Re: [xml-dev] Parser/Parser generator in XSLT 3

On Sat, 23 Jun 2018 at 11:08 am, Andrew Sales <andrew@andrewsales.com> wrote:

Hi Tom, it's an interesting idea, but what is the driver for using XSLT to do this (not against, just curious)?

The SAX API callbacks provide access to DTD information, so tools such as DTDinst[1] and dtd2xml[2] produce an XML document containing that information. Entities are resolved by the parser.
Other similar tools may be available.

A transform can then consume such a document if it needs to.

Regards,
Andrew

[1] http://www.thaiopensource.com/dtdinst/
[2] https://github.com/AndrewSales/dtd2xml

On 23 June 2018 at 09:50, yamahito <yamahito@gmail.com> wrote:
Hi Folks,

I find myself in need of an XSLT parser for DTDs for a side project I'm playing with; since my background isn't really in computer science, I lack the formal education on parsers, so I hope someone here can tell me if my thoughts make sense, or point me at some resources to fill in the gaps!
In the short term, I want to write a DTD parser; longer term, I think it would be interesting to make a parser generator.
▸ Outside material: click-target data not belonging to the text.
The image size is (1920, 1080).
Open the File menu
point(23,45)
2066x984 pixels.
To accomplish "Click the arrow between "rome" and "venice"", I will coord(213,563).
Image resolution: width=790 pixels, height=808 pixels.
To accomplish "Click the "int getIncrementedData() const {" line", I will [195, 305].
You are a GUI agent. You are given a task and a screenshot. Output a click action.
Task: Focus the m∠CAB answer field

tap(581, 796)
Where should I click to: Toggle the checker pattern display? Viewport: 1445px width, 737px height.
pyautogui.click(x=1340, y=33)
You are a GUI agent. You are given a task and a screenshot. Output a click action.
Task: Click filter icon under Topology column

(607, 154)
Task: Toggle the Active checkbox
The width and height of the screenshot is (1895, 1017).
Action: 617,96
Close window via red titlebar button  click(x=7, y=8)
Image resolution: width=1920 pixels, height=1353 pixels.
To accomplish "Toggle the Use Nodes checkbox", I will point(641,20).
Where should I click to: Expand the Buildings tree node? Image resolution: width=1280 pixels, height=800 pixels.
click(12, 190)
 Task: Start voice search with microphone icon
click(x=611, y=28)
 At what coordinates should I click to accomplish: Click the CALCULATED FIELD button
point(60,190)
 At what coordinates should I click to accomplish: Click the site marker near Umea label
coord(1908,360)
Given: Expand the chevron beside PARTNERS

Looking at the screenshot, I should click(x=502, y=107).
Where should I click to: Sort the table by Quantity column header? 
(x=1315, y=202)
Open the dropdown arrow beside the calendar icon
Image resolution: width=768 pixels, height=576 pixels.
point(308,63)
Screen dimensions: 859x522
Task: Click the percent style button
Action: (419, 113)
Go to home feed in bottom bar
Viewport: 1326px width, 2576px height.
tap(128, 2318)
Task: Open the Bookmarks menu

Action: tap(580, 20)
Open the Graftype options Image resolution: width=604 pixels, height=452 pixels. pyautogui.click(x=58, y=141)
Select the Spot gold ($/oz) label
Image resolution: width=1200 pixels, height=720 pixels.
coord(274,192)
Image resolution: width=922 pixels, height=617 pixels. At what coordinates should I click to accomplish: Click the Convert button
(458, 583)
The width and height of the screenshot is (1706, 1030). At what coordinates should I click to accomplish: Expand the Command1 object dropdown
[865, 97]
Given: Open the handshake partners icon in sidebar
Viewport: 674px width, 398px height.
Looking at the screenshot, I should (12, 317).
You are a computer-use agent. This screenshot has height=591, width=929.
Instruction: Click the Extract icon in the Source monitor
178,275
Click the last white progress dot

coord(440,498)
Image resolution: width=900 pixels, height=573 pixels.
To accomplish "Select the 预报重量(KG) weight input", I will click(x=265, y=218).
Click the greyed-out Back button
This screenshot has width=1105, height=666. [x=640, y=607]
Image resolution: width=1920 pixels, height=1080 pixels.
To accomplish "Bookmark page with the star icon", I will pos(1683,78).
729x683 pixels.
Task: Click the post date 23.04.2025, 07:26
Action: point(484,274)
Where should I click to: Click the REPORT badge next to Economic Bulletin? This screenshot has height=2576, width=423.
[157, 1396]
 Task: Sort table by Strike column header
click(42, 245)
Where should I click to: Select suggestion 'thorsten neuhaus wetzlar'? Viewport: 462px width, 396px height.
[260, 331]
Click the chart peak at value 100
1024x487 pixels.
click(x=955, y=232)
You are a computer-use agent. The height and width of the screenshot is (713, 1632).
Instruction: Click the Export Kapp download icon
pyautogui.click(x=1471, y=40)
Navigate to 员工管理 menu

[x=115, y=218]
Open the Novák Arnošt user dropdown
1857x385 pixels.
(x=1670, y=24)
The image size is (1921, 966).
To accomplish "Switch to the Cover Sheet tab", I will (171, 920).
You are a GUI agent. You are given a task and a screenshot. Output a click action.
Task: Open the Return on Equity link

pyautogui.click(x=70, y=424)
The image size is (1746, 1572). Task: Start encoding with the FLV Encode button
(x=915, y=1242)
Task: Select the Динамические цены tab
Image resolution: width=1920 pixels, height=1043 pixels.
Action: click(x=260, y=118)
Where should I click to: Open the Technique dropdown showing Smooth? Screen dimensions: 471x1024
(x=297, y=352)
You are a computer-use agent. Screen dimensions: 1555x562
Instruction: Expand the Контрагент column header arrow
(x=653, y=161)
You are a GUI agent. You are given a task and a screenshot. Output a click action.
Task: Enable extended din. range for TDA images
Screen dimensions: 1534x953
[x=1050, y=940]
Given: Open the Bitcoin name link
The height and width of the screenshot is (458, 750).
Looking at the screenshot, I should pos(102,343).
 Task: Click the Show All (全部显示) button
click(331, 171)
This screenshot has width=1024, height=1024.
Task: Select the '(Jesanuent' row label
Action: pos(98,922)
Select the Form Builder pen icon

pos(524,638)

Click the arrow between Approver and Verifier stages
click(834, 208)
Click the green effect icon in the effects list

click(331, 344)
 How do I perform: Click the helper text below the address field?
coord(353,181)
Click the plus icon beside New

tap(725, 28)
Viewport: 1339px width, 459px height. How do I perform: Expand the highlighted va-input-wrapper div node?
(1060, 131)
There is a parser generator out there already that can create XSLT parsers from EBNF grammars (http://www.bottlecaps.de/rex/ by Gunther Rademacher), which seems very good: Jirka Kosek and Steven Pemberton have talked about using it at Balisage and XML London, e.g. to check validity on non-XML fragments using schematron. I think there are two areas for improvement, however:
The XSLT produced is a good example of functional programming; it uses functions that pass a state variable between them, etc. However I wonder if there isn't a lot opportunity to make use of the underlying declarative paradigm of XSLT, particularly with the new data structures and abilities of XSLT 3.
Because of the above, it's harder to extend the parser, e.g. by inclusion in another XSLT. My use case for this is for a DTD parser which resolves entities.
As I understand it, most parsers include/depend upon a lexer, which tokenises the text, and then the parser builds the tokens into a hierarchy. It does this by building a transition table that states, for a given context, which tokens can be validly expected to occur within.

It seems to me that a separate lexer and a transition table approach is trying to replicate functionality that's already in place in XSLT; what problems can people foresee with using modes and template matches rather than a transition table?

Thanks,
Tom